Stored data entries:
==============================

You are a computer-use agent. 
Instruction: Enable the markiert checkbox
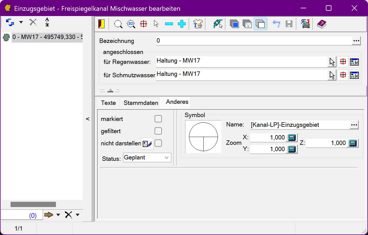pyautogui.click(x=158, y=119)
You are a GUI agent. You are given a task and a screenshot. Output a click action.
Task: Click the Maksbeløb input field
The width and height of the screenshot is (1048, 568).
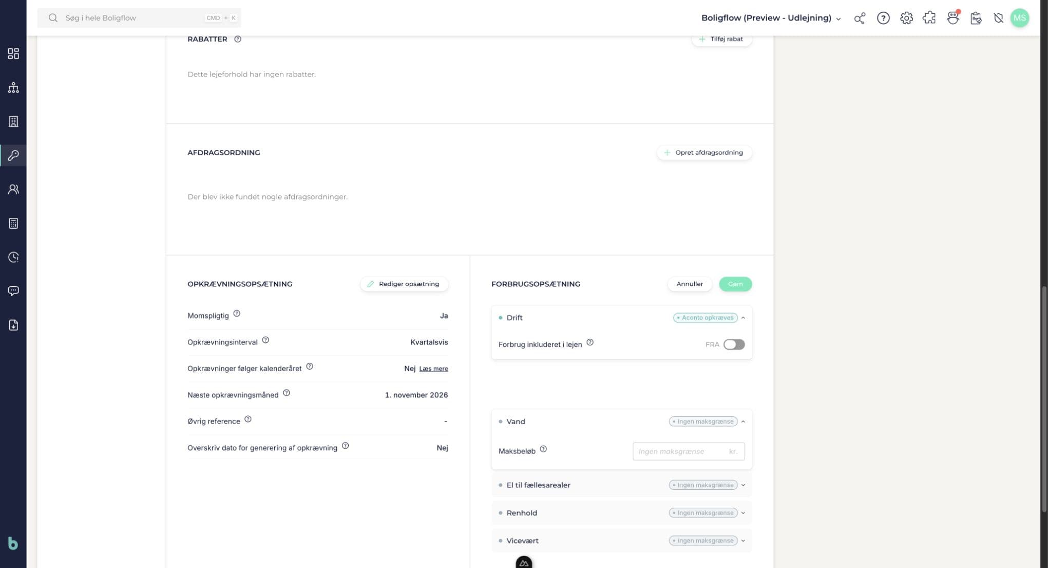click(689, 451)
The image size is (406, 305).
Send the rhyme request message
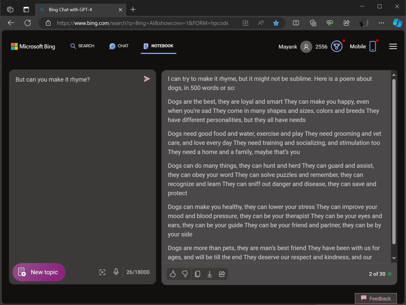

==============================

### Your goal
Repeat all of the entries word for word, but omit the pictures.

### Result for this task
You are a computer-use agent. 
Instruction: Enable the markiert checkbox
pyautogui.click(x=158, y=119)
You are a GUI agent. You are given a task and a screenshot. Output a click action.
Task: Click the Maksbeløb input field
The width and height of the screenshot is (1048, 568).
click(689, 451)
The image size is (406, 305).
Send the rhyme request message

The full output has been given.